Die heimatlosen Displaced Persons in den Lagern trieb vor allem eine Frage um, so Merz: "Wo können wir hingehen? Wer nimmt uns? Und natürlich war da die Hoffnung: Wenn wir noch ein bisschen hierbleiben, dann finden wir vielleicht noch jemanden, der zu unserer Gemeinschaft gehört."

Die Heimat der Sprache: Jiddisch

Gwendolyn Merz leitet die Geschäftsstelle der Freunde der Berliner Staatsbibliothek. In deren Bestand befindet sich die einmalige Sammlung von Zeitschriften, Gebetbüchern und Romanen aus den Lagern jüdischer Displaced Persons. Ihre Heimat hatten sie verloren. Geblieben waren die Erinnerungen und die Heimat der Sprache, das Jiddisch des osteuropäischen Judentums. Über 400 schriftliche Zeugnisse gehören zur Sammlung der "displaced persons literature", verfasst in Hebräisch, Englisch und vor allem in Jiddisch – geschrieben in hebräischen Buchstaben.
Petra Figeac, in der Staatsbibliothek verantwortlich für hebräische Literatur, entziffert die Überschrift einer der ersten Ausgaben einer Lagerzeitung: "Dos jiddische Wort". Auf den ersten Seiten finden sich Nachrichten aus dem Lagerleben, aus der Welt, von zionistischen Kongressen in Marienbad oder London, Biografien bedeutender Rabbiner, Reportagen über jüdische Siedler und Siedlerinnen im damals noch britischen Mandatsgebiet Palästina. Im letzten Teil: Suchanzeigen. Unter den Büchern der Sammlung sind vor allem religiöse Schriften, Thora-Ausgaben und "siddur" – Gebetbücher – oder Psalter. Außerdem Erinnerungsliteratur, wie zum Beispiel ein Bildband, der vom Zentralkomitee der befreiten Juden in der britischen Zone herausgegeben wurde.
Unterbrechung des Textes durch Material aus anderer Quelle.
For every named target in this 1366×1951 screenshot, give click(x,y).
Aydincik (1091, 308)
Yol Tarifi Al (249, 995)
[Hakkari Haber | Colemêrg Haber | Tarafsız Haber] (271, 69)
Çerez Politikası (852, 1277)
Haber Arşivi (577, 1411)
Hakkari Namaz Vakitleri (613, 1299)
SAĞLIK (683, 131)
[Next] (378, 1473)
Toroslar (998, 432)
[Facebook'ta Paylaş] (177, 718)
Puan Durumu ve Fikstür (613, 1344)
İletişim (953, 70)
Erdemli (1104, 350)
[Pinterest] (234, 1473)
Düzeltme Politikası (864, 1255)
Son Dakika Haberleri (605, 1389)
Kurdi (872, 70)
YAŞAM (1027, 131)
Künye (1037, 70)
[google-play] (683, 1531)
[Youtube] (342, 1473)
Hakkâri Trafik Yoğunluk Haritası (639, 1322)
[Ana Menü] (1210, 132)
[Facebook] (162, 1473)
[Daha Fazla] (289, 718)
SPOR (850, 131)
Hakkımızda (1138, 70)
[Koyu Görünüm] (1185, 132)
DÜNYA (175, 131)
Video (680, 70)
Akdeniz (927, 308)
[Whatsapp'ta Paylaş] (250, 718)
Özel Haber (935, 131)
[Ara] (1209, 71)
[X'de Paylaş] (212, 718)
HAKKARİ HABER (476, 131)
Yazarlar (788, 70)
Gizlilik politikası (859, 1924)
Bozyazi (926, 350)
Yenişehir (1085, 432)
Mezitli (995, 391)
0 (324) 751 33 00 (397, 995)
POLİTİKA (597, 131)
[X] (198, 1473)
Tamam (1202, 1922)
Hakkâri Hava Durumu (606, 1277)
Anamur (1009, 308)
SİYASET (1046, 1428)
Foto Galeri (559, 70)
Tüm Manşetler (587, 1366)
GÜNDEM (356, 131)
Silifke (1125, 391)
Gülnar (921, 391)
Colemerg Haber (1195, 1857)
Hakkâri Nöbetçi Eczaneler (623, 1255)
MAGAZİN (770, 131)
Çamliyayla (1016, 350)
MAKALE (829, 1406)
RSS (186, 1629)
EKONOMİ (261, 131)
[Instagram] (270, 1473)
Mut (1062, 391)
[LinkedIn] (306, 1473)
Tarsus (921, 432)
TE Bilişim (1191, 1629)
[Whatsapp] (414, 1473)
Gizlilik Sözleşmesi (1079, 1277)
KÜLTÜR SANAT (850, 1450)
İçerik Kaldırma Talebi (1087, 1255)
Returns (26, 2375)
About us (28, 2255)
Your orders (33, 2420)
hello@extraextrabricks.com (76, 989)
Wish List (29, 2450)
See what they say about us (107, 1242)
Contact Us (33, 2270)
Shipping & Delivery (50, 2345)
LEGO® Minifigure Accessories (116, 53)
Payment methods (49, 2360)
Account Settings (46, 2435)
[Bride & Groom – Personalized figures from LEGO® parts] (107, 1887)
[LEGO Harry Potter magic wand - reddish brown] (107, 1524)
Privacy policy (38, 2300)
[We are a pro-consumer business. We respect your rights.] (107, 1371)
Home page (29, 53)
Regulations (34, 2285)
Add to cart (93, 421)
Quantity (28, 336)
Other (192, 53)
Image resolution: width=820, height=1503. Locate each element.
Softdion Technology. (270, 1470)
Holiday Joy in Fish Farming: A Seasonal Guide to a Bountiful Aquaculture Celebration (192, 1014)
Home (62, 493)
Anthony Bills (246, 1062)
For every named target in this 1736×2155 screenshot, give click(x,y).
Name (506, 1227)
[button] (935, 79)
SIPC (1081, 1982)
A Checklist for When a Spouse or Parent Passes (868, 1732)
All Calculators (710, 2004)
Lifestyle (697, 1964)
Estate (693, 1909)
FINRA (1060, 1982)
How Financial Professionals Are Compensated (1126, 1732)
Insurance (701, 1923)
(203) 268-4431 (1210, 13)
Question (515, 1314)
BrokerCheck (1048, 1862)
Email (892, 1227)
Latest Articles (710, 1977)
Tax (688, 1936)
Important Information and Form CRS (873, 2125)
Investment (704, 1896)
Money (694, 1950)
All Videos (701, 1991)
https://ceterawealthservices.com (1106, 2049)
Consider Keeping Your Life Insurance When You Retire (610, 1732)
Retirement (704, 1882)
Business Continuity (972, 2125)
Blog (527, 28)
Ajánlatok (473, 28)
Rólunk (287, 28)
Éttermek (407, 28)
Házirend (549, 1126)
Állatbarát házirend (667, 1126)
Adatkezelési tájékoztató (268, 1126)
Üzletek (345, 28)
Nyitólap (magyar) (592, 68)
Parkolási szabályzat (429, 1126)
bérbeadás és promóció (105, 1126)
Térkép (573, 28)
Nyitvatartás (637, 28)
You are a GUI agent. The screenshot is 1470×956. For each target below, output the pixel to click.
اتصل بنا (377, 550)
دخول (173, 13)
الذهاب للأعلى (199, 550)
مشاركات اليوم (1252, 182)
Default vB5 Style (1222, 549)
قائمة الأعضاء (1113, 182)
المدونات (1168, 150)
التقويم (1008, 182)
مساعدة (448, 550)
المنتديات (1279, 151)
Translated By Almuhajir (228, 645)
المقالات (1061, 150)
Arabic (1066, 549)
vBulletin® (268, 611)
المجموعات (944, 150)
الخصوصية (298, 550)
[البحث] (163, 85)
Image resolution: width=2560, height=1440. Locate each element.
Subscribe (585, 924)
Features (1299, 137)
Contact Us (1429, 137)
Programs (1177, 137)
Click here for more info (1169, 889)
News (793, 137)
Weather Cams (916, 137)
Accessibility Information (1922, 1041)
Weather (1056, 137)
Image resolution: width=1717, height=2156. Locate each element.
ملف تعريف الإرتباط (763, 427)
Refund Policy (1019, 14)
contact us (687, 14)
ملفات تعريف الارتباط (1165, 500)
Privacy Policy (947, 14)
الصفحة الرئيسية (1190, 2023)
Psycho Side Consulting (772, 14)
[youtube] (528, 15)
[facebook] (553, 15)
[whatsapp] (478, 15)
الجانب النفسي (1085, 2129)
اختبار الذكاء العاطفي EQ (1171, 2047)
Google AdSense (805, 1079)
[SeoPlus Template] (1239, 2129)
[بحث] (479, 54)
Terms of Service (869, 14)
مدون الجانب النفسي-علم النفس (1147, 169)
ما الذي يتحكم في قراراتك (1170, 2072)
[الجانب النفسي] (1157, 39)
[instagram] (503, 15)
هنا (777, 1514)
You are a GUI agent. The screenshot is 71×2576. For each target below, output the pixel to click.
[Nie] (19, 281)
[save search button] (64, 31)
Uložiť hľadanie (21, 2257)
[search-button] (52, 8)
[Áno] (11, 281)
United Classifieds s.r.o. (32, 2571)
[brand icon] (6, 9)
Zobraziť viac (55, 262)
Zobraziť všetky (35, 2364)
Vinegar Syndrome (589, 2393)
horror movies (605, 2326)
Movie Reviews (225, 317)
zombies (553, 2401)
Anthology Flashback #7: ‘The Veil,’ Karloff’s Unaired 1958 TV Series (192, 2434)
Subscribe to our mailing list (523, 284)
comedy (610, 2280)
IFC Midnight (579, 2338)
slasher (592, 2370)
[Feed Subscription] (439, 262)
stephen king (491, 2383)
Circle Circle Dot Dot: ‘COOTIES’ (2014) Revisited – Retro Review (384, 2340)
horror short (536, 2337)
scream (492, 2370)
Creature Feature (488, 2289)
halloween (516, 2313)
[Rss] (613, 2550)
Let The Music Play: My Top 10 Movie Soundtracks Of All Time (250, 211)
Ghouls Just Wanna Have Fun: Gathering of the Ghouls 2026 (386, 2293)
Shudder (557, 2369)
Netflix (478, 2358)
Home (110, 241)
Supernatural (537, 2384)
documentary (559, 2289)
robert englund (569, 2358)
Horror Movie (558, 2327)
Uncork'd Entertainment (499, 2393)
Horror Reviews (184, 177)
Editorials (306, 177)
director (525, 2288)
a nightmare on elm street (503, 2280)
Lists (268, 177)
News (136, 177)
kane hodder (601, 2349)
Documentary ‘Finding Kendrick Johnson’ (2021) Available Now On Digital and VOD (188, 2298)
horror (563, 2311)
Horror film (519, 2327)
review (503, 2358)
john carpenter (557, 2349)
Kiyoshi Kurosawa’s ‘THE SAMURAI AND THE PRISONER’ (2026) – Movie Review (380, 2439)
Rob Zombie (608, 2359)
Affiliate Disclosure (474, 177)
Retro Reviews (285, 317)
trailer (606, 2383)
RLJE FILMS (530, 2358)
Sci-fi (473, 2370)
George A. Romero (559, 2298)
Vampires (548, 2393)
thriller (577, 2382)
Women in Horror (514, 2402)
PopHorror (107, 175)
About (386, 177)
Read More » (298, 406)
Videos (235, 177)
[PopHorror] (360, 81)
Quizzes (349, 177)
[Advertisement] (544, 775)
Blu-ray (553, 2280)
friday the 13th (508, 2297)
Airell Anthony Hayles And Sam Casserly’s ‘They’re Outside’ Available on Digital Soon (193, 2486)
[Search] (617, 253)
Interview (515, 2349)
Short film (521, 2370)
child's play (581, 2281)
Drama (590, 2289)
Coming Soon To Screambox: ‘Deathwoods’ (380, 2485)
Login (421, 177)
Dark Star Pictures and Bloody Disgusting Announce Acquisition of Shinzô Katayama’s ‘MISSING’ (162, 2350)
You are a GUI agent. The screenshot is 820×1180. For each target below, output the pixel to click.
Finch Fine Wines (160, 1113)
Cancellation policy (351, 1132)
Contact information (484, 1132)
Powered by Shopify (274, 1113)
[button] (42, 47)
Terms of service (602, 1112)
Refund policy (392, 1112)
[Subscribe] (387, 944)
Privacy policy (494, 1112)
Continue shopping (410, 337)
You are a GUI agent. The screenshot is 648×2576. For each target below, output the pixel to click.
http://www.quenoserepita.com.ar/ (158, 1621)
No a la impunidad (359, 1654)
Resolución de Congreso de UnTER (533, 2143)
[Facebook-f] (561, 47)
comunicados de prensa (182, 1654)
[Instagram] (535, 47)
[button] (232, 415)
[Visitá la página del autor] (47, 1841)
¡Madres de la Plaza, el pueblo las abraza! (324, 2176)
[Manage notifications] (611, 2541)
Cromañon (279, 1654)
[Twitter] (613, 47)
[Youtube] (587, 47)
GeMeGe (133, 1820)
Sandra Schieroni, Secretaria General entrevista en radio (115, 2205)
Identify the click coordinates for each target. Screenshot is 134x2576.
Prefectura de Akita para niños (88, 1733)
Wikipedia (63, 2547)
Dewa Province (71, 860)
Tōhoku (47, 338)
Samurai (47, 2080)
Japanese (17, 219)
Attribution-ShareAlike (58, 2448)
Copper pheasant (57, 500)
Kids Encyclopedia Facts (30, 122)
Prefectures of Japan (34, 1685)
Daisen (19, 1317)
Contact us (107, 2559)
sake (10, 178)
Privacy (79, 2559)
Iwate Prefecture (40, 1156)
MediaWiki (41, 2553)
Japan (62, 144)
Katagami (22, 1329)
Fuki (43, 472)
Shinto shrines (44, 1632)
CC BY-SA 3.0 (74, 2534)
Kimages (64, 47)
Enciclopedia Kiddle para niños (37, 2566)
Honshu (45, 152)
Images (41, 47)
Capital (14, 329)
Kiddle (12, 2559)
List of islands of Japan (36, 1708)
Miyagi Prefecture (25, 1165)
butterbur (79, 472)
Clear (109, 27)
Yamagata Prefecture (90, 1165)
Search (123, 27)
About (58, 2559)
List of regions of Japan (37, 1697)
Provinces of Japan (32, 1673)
Zeugen von Leid, Tod und Sehnsucht

"Unsr Churbn in Bild", "Unsere Verwüstung in Bildern", steht auf dem Titelblatt der Lagerzeitung, wie so oft in mehreren Sprachen geschrieben. Im Vorwort heißt es: "Hinter den Mauern der Ghettos vergehen Millionen. Jammer und Leid sind der Inhalt ihres dem Tode geweihten Lebens."
Die Fotografien dokumentieren den Alltag unter dem nationalsozialistischen Terror, von zerstörten Synagogen über das alltägliche Elend in den Ghettos bis hin zu Bildern von Erschießungen und von Erhängten. "Sterbn hob ich nit gewelt, hob lib die Sun, di Stern, dem Licht, dem Lid. A Glanz fun oijgn. Ich hob in nit gewelt, den Krig."
Dieses Gedicht der ungarisch-jüdischen Widerstandskämpferin Hanna Szenes erschien im Almanach einer zionistischen Organisation. "Erez Israel" war für viele Displaced Persons der Sehnsuchtsort schlechthin, für die ersehnte Reise dorthin harrten sie mitunter jahrelang in den Lagern aus. Das letzte Camp in Bayern wurde im Jahr 1957 geschlossen. In der Staatsbibliothek Berlin hat das, was von der Literatur der Displaced Persons übrig geblieben ist, eine neue Heimat gefunden. Bislang bleibt sie allerdings unter Verschluss.

Finanzierung tut Not

Die Papierrestauratorin Britta Schüttrump erklärt, warum: "Es war alles auf furchtbar schlechtem, das heißt säurehaltigem Papier, das schnell verbräunt und brüchig wird. Das zerfällt einem förmlich in den Händen."
80.000 Euro veranschlagt Schüttrumpf für die Restaurierung – 80.000 Euro, die im Etat der Staatsbibliothek fehlen. Dabei ist die Restaurierung bitter notwendig. Damit die Literatur der Heimatlosen wirklich heimisch wird und für das Publikum zugänglich gemacht werden kann. Endlich.